╭─ MATERIAL FOR THIS EXERCISE

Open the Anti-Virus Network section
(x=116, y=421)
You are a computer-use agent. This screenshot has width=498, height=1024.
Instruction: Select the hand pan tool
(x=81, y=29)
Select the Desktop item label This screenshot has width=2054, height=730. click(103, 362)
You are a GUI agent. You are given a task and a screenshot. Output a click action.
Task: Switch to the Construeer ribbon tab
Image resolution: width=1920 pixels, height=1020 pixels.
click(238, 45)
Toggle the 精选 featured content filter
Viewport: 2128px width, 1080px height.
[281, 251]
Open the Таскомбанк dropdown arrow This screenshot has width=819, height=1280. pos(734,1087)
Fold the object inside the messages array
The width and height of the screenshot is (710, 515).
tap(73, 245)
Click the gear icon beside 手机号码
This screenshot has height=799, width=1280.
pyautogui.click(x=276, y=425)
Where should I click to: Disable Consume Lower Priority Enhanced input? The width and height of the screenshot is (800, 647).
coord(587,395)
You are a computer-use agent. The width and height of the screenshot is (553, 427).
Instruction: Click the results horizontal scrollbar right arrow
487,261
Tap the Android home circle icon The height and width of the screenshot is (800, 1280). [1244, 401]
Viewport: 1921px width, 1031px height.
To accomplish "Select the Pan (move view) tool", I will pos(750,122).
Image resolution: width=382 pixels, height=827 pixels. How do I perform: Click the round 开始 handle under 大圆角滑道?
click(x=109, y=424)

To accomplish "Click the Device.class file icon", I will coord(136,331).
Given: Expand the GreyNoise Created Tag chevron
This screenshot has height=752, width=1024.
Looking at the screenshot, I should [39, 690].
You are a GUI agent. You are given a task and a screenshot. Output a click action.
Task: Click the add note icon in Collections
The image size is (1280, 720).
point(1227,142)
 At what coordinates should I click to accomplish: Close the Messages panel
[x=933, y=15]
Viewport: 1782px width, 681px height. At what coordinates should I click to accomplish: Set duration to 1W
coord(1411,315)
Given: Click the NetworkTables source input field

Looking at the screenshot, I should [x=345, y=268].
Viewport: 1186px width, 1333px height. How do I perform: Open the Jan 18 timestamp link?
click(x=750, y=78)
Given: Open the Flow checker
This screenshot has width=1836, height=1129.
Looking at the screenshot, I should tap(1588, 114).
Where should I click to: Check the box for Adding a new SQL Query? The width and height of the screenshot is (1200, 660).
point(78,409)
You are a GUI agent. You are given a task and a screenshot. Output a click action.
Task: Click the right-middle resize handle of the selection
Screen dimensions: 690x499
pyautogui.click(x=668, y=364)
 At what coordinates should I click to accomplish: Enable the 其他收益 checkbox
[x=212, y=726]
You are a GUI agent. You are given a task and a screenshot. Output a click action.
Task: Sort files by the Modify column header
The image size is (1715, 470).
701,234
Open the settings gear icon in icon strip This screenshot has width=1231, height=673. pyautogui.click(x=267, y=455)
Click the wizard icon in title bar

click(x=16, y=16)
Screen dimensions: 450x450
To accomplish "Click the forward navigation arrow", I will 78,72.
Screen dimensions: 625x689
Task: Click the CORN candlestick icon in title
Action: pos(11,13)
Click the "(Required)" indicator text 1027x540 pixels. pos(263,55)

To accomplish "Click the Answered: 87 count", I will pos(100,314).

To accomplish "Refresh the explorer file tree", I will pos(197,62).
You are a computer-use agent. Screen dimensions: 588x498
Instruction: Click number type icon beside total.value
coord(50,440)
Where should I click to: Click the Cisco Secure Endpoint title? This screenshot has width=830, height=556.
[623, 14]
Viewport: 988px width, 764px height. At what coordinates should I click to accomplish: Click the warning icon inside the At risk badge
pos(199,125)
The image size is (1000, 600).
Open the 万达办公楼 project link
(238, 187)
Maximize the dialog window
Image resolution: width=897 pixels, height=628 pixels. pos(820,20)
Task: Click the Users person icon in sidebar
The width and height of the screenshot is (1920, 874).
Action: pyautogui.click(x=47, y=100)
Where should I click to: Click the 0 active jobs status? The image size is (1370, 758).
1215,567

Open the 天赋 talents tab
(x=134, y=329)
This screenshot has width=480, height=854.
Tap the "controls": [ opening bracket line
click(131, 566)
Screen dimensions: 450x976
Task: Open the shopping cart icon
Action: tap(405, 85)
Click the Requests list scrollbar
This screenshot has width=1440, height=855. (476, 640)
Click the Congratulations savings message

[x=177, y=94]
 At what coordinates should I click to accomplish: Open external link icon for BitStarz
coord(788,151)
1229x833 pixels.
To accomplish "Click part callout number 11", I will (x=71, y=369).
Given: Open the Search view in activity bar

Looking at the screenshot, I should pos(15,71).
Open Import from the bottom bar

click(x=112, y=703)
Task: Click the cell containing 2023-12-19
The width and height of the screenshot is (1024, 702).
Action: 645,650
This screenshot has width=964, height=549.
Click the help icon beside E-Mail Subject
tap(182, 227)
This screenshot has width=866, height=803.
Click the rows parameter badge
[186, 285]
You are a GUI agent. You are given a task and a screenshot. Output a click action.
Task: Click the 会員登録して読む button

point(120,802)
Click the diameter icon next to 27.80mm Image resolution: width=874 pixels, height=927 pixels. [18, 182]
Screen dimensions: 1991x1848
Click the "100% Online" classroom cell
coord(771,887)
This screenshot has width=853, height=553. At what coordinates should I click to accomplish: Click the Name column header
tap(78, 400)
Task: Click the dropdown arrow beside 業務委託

╰─

## AIM OF THE TASK
Say the number of lines in the material above that contain the word "computer", and nothing else.

## SOLVED EXERCISE
3